AuroransSolis · 2022-10-26T00:39:03Z

Today for no reason in particular I was curious about the behaviour of arrays when zipped together and then mapped into a single array, roughly:

fn zip_with<T, U, V, F: FnMut(T, U) -> V, const N: usize>(a: [T; N], b: [U; N], mut f: F) -> [V; N] {
    a.zip(b).map(|(a, b)| f(a, b))
}

I wrote some tests for this and disassembled them in Godbolt to see what was going on behind the scenes and wow was a whole lot going on that seemed like it didn't need to be. So I wrote something kinda like what's in the stdlib for mapping and zipping arrays, just without the iterators, to see if I could do any better. Turns out I absolutely can:

struct ZipWithGuard<T, U, const N: usize> {
    a: *mut [T; N],
    b: *mut [U; N],
    moved: usize,
}

impl<T, U, const N: usize> Drop for ZipWithGuard<T, U, N> {
    fn drop(&mut self) {
        for i in self.moved + 1..N {
            unsafe {
                drop(self.a.cast::<T>().add(i).read());
                drop(self.b.cast::<U>().add(i).read());
            }
        }
    }
}

pub fn zip_with_guarded<T, U, V, F: FnMut(T, U) -> V, const N: usize>(
    a: [T; N],
    b: [U; N],
    mut f: F,
) -> [V; N] {
    let aref = &a as *const _ as *mut [ManuallyDrop<T>; N];
    forget(a);
    let bref = &b as *const _ as *mut [ManuallyDrop<U>; N];
    forget(b);
    let mut guard = ZipWithGuard {
        a: aref,
        b: bref,
        moved: 0,
    };
    let mut out: MaybeUninit<[V; N]> = unsafe { MaybeUninit::uninit().assume_init() };
    let out_ptr = out.as_mut_ptr().cast::<MaybeUninit<V>>();
    while guard.moved < N {
        let i = guard.moved;
        unsafe {
            *out_ptr.add(i) = MaybeUninit::new(f(
                ptr::read(guard.a.cast::<T>().add(i)),
                ptr::read(guard.b.cast::<U>().add(i)),
            ));
        }
        guard.moved += 1;
    }
    unsafe { out.assume_init() }
}

Maybe the design isn't as optimal (or as safe) as it could be, but it performs perfectly well in benchmarks (read: as fast as an unguarded version and anywhere between 3-25* times faster than the zip_with definition shown at the top of this issue. Here's a rough table of execution times averaged over the primitive ops (+, -, *, &, |, ^):

Not really liking how things are looking for .zip().map(). So, question then is: is there something in Rust that needs to change to let these optimisations happen, or do I need to look at putting this in a library somewhere (or maybe stdlib wink wink nudge nudge?)?

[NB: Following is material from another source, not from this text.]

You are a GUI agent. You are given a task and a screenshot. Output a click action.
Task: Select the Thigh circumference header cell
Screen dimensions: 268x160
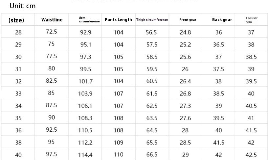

*The 25x comes from the [u8; 8] benchmarks. zip_with benches at 11.230ns, and zip_with_guarded benches at 452.593ps, which seems suspicious but I can't seem to find anything wrong with the result.

The text was updated successfully, but these errors were encountered:

the8472 · 2022-10-26T18:50:48Z

I suspect the issue here is that array::zip has the wrong shape. It returns [(T, U); N] but vector instructions generally want ([T; N], [U; N]).

a.zip(b).map(f) isn't an iterator type that describes the desired iteration and then performs it once, rather it's one loop that creates an intermediate result and then a second loop that produces the final output.

Perhaps we could massage the code into a shape that the optimizer can disentangle, but I think it would be better to offer something like your zip_with_guarded, albeit with a nicer name.

nikic · 2022-12-21T13:50:22Z

This is missing an actual reproducer...

Tried a few sizes here: https://rust.godbolt.org/z/Kv7sTcTec I assume the report is about the case where this doesn't get unrolled, like with N=128?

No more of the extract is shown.